Mike Jelen
Mike Jelen

Terraforming Snowflake


Terraform is an open-source Infrastructure as Code (IaC) tool created by HashiCorp and is a declarative Infrastructure as Code tool, wherein you can declare what you want using a YAML like syntax. Terraform is also stateful, meaning it keeps track of your current state, and compares it with your desired state. Using Terraform is a great way to manage account level Snowflake resources like Warehouses, Databases, Schemas, Tables, and Roles/Grants, among many other use cases.

Example Terraform use-cases:
– Set up storage in your cloud provider and add it to Snowflake as an external stage
– Add storage and connect it to Snowpipe
– Create users and assign roles to users

Many Snowflake customers use Terraform to comply with security controls, maintain consistency, and support similar engineering workflows for infrastructure at scale.
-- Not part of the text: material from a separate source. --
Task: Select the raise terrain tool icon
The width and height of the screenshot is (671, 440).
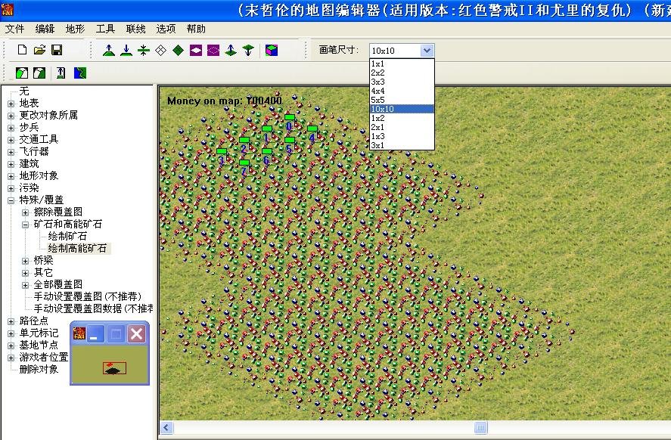Action: click(x=108, y=51)
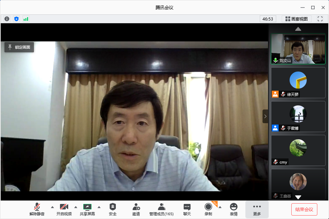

Watch the video here as we demonstrate how you can use Terraform to manage your Snowflake configurations and show you how to install and use Terraform to create and manage your Snowflake environment, including how to create a database, schema, warehouse, multiple roles, and a service user.

Transcript from the Meetup event:

Hello, everyone. Welcome to another awesome Carolina Snowflake meetup group events. Tonight we will be going over Terraforming Snowflake. Very exciting. I’ll just go over our meet up rules real quick. 

We just ask that everyone is respectful of one another and tries to stay on you and use the chat to ask questions and try to keep those questions on the topic. Video on is optional, and we always hope that you will recommend us to someone and invite a friend and ping us on Twitter at DataLakeHouse.io. 

Our previous meet ups are added on to our YouTube channel, and you can find that YouTube channel in the discussion board on our Meetup group. Today, we’re going to start with some introductions, a quick Snowflake refresher and then an introduction to Terraform. 

We’ll go over a couple of use cases and then we will jump into Terraforming Snowflake and that will go over the Terraform plan and the demo itself. And then we’re going to talk about our Snowflake health checks and what we’ve got coming up next. 

So just a refresher for those that don’t know what Snowflake is, or maybe you’re new to Snowflake. So Snowflake kindly referred to as a Snowflake data cloud. 

It’s more than just a cloud data warehouse where you ingest your data, govern your data, access your data, but you also share your data. There’s a lot of means to take your data that you have and potentially anonymized that and make that an asset that you share and charge to perhaps your customers as additional service. 

Or maybe it’s part of the overall relationship that you have with your customers to make it easy to. Transfer and share data. They don’t have to be a Snowflake customer, but they get to leverage the power of the Snowflake data cloud. 

Of course, if they are so lots of different types of data sources on-prem, cloud, third party like a flat files device data, whether it’s IoT or perhaps network devices and all that data can go up into the Snowflake data cloud, where you transform that data into how you need to consume that data, whether that’s through your data scientists or executive users, your end users, through your organization or perhaps other applications within your organization, you can aggregate that data, slice and dice that data, and carve out data sets to be exposed to the appropriate folks within the organization. 

So when you talk about today’s conversation with all things Terraform, just really set the get everyone on the same page. We think of Terraform as a whole, think of it as infrastructure, infrastructure as a service. 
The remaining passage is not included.